I am amused at some of the blame-the-poor rationales for our messed up health care system. So very often the system itself is its own worst enemy.
I remember when I was a kid in the 80′s, standard policy for my family’s HMO was no appointments within two weeks of calling. Needed something sooner? Go to the emergency room.
Until she retired, I “saw” the same doctor for almost 15 years. Each and every visit there was surprise that her handwriting was on my chart because she didn’t have a clue who I was.
I haven’t been to a doctor in 4 years. Despite paying big bucks for catastrophe insurance (which may or may not turn out to be any good in the event of such catastrophe), I don’t expect to be seeing a doctor anywhere but in the emergency room.
My fix for the whole system? Instead of government-financed hospitals and insurance, the cheapest fix would be to subsidize the cost of a medical education. I believe in the free market: more doctors would increase competition and thus efficiency of care.
It would also make general practice medicine feasible, when it’s not currently because of staggering student loans. When a GP charges $300 for a 10 minute visit? That is nuts. I expect to pay $1800 *per hour* to a brain surgeon. I simply refuse to pay that in order to have my blood pressure and weight marked on a chart once a year.
I think this is what they used to call “enlightened self-interest.” It seems to have gone out of fashion (as a phrase, generally; and as a concept, in the US). Reviving it might do us some good.
Graham, you discuss self care without definitions or examples. As a physician-to-be, I understand what self care means but the average reader only latches on to the tone of the discussion.
I understand that this is a blog, and a broadcast of opinions, but the tone lately have been somewhat directed at physicians in fixing all the problems of health care.
Furthermore, while the series of important topics have been interesting, I feel an increasing degree of negativity in your blogs. Negativity breeds more negativity. I know the system is hampered by several problems, but no health care system is perfect. I am just afraid Nurse K’s predictions will hold true and I hate to see you in a few years as a frustrated resident.
U have an influential blog here, and I’d hate to see it being misinterpreted as a fodder for patients to mistrust the system (yes, some already do but that is natural) and jeopardize their health care.
Dear Anonymous: I am very sad about your decision and apologize that previous experiences have driven you to this conclusion. A handful of primary care programs already provide subsidies for medical education but that is not the only thing that will revive primary care.

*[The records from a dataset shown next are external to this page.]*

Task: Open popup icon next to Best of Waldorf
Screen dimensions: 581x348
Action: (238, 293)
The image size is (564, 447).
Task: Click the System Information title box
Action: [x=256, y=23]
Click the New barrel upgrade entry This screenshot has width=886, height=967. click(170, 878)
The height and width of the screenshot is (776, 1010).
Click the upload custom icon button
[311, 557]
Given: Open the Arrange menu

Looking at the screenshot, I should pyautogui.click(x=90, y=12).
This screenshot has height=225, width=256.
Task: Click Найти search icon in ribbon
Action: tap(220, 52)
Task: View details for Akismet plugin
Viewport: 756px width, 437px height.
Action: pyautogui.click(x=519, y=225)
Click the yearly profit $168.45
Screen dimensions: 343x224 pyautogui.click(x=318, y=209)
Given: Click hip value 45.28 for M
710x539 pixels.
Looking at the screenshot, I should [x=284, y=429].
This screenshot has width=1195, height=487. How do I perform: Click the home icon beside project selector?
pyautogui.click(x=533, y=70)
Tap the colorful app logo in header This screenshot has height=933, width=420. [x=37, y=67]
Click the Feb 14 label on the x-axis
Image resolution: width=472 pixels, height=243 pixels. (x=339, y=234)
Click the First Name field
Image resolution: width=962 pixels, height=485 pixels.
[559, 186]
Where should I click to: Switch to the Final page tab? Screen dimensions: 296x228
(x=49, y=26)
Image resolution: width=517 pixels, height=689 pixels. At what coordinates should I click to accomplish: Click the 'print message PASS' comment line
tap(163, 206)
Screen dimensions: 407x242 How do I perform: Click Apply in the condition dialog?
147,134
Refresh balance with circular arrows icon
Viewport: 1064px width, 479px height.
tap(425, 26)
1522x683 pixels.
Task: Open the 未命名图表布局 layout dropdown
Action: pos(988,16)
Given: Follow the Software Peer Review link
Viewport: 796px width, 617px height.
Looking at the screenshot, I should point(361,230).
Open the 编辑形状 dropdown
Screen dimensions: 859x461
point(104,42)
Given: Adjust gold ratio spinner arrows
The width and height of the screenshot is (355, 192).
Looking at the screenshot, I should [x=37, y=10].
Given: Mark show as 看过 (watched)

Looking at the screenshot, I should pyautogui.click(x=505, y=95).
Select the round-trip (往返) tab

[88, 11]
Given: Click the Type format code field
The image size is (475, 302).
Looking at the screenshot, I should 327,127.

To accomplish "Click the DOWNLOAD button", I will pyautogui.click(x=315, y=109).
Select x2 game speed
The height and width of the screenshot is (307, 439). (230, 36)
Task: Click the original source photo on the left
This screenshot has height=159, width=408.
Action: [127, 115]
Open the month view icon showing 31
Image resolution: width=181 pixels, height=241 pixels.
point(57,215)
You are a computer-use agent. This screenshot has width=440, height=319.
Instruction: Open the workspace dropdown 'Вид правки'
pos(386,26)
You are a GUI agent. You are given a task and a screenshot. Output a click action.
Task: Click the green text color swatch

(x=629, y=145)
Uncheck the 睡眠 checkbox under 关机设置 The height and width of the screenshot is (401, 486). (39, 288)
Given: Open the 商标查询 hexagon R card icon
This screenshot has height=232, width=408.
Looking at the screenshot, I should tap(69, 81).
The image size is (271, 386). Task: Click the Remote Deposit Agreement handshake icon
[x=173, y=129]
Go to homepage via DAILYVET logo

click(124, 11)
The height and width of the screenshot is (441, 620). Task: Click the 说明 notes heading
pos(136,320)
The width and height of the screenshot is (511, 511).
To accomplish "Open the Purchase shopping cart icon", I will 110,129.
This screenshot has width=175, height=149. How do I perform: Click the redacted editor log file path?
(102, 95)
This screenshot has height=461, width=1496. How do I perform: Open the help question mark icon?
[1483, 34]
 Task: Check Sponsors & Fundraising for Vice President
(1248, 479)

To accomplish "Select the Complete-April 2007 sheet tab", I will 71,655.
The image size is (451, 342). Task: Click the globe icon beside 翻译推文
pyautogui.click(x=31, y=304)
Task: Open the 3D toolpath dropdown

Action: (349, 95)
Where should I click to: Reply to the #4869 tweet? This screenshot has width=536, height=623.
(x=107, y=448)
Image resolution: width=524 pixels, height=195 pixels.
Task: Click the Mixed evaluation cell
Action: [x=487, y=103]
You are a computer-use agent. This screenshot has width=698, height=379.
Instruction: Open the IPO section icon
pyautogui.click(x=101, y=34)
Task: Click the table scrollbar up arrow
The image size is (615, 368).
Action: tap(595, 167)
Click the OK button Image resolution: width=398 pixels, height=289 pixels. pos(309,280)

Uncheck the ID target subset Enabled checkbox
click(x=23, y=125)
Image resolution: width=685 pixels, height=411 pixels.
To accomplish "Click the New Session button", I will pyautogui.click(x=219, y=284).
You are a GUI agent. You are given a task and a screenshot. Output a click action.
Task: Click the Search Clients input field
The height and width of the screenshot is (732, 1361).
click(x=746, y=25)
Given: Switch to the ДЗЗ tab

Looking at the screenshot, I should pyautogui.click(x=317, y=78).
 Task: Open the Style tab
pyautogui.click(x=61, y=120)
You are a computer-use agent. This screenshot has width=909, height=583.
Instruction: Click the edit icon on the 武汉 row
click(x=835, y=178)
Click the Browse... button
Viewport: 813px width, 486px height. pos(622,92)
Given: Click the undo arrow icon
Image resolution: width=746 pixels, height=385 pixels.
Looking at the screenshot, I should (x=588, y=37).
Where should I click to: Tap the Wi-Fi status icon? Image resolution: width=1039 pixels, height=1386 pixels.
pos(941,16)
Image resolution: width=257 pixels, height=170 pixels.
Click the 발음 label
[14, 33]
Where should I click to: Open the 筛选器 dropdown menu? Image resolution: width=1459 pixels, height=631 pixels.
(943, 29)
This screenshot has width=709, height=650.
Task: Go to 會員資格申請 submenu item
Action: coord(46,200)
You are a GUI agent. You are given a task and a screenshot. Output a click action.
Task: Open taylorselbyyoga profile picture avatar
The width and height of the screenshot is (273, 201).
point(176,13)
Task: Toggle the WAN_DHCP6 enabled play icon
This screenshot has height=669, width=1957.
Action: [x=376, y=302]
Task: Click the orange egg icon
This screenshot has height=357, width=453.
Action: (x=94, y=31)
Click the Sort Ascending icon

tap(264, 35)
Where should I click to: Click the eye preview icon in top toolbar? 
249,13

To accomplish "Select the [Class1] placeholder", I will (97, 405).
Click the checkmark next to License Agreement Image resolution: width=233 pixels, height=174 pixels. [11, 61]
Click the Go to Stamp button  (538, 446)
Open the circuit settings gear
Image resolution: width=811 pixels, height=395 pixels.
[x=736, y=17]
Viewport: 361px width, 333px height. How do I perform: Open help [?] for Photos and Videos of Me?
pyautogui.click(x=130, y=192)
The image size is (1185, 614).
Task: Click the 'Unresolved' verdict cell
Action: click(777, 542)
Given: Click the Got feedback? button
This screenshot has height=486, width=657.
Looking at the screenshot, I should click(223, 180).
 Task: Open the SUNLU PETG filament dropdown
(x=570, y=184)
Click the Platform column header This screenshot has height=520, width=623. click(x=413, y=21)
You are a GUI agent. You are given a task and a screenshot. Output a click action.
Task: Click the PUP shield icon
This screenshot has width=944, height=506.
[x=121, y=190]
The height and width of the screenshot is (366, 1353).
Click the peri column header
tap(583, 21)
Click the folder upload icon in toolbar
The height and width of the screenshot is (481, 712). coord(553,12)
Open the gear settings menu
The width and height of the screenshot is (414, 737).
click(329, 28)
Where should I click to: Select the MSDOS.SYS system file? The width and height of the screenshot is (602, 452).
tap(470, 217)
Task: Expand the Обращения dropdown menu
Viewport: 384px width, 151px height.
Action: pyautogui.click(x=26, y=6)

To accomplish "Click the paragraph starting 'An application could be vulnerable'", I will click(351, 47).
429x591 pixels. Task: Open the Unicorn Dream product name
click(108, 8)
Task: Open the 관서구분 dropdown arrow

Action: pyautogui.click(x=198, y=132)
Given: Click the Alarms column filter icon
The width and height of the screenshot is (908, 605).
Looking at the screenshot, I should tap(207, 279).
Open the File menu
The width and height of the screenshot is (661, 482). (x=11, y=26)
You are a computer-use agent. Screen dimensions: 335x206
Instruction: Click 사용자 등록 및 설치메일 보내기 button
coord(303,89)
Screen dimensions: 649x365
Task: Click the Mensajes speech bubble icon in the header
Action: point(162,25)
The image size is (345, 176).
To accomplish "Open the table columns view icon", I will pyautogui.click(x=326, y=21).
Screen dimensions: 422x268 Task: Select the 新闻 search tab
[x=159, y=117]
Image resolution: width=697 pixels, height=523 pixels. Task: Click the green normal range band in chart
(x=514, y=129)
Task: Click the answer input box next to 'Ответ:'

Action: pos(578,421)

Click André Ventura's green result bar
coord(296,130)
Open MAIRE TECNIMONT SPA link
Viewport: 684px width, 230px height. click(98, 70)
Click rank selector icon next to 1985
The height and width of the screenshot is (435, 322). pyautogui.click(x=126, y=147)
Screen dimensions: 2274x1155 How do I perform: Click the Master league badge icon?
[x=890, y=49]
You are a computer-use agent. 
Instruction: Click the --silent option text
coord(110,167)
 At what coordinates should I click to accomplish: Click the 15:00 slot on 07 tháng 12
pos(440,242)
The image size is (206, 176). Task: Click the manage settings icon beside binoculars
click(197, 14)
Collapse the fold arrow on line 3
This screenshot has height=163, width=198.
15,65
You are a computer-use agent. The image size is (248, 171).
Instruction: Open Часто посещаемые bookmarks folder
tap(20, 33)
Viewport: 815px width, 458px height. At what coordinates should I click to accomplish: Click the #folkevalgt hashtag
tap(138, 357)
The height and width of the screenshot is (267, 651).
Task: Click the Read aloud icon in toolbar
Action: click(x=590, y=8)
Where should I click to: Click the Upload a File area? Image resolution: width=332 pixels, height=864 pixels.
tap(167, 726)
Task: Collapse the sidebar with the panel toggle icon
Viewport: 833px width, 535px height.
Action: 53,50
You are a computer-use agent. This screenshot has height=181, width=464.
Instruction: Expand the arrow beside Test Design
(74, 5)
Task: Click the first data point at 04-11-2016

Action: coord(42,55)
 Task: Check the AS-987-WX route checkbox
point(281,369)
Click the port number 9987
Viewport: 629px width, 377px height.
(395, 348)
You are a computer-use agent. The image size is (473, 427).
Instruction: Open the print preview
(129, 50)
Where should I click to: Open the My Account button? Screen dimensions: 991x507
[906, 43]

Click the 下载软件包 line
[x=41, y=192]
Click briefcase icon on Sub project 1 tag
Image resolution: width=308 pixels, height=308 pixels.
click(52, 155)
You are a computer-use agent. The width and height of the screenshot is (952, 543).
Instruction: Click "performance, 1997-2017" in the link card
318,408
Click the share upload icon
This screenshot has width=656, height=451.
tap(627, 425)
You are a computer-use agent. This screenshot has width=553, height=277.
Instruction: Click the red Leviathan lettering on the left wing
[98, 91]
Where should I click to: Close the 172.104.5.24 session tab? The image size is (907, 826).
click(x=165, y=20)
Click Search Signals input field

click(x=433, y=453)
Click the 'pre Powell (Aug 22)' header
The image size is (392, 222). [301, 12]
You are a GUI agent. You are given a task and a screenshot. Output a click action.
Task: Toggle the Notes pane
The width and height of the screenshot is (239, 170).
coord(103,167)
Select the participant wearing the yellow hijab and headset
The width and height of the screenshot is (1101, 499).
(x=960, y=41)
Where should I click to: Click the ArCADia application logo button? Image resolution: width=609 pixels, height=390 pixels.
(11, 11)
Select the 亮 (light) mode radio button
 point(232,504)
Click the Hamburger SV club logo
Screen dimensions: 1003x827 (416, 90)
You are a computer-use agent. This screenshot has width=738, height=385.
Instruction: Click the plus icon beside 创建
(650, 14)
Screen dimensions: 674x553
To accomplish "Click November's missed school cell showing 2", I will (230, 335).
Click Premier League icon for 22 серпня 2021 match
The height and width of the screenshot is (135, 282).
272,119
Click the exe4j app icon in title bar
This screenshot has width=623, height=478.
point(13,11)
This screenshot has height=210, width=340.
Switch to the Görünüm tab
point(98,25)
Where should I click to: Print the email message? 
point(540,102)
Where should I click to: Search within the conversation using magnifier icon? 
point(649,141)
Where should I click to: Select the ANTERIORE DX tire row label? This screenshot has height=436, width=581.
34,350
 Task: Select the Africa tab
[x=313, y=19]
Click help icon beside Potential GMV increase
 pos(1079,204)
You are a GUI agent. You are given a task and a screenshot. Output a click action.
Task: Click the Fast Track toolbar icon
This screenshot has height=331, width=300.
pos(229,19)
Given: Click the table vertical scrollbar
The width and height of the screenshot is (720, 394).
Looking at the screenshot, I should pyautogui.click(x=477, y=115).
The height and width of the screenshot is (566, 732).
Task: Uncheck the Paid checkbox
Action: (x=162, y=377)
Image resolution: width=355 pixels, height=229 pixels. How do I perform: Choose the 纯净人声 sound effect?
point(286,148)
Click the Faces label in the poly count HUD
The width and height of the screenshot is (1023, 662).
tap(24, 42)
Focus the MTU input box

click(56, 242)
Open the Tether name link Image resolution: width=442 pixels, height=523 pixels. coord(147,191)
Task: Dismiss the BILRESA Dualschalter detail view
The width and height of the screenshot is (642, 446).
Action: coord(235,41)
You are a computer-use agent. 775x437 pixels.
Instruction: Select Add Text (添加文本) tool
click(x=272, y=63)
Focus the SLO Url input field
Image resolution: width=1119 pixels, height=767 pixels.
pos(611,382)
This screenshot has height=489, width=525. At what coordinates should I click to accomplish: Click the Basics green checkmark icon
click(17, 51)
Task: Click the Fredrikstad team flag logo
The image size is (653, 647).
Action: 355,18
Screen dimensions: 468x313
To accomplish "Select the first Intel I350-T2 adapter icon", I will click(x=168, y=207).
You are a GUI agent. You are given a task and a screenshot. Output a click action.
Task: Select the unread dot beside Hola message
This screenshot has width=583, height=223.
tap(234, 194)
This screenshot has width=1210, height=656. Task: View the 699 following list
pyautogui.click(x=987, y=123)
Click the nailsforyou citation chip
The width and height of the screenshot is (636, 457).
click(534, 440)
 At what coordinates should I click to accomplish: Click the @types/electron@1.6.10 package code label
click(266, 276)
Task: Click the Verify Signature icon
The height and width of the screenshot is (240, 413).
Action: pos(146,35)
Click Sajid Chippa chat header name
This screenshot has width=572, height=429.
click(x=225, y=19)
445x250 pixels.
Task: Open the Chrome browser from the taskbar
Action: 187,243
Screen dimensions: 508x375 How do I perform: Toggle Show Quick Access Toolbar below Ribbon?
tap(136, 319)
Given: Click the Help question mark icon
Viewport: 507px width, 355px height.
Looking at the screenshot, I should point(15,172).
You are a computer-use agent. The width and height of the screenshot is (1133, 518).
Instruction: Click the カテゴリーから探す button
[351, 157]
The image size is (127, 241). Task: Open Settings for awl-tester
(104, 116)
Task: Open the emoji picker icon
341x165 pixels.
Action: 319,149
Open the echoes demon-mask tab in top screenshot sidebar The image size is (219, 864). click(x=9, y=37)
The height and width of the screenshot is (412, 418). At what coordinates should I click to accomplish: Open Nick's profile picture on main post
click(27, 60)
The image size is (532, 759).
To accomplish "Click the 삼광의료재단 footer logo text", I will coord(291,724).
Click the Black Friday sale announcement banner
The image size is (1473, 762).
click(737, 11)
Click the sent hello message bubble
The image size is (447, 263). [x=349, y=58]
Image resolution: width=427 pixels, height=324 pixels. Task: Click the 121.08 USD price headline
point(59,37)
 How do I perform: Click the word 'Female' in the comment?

There is more to annual GP visit than blood pressure measurements and weight marking. I’d encourage you to continue to pursue preventive care by at least visiting your primary physician (family practice, internal medicine MD/DO, and now ER to an extent) at least once a year. Prevention is always better than cure. U are correct, medical care is expensive…but catching a diagnosis and preventing complications is a priceless thing that you and your family (and physician) will appreciate.
@Worried: I think I was mostly writing to try to convince people who believe everything is just about individual responsibility that if we don’t include everyone in the system, it hurts THEM too. I don’t think I’m being negative at all, unless you mean that I’m documenting a number of things I’m concerned about but trying to suggest ways to fix. The tone is definitely that physicians have a responsibility to play a part in fixing health care. We are at the helm of the ship!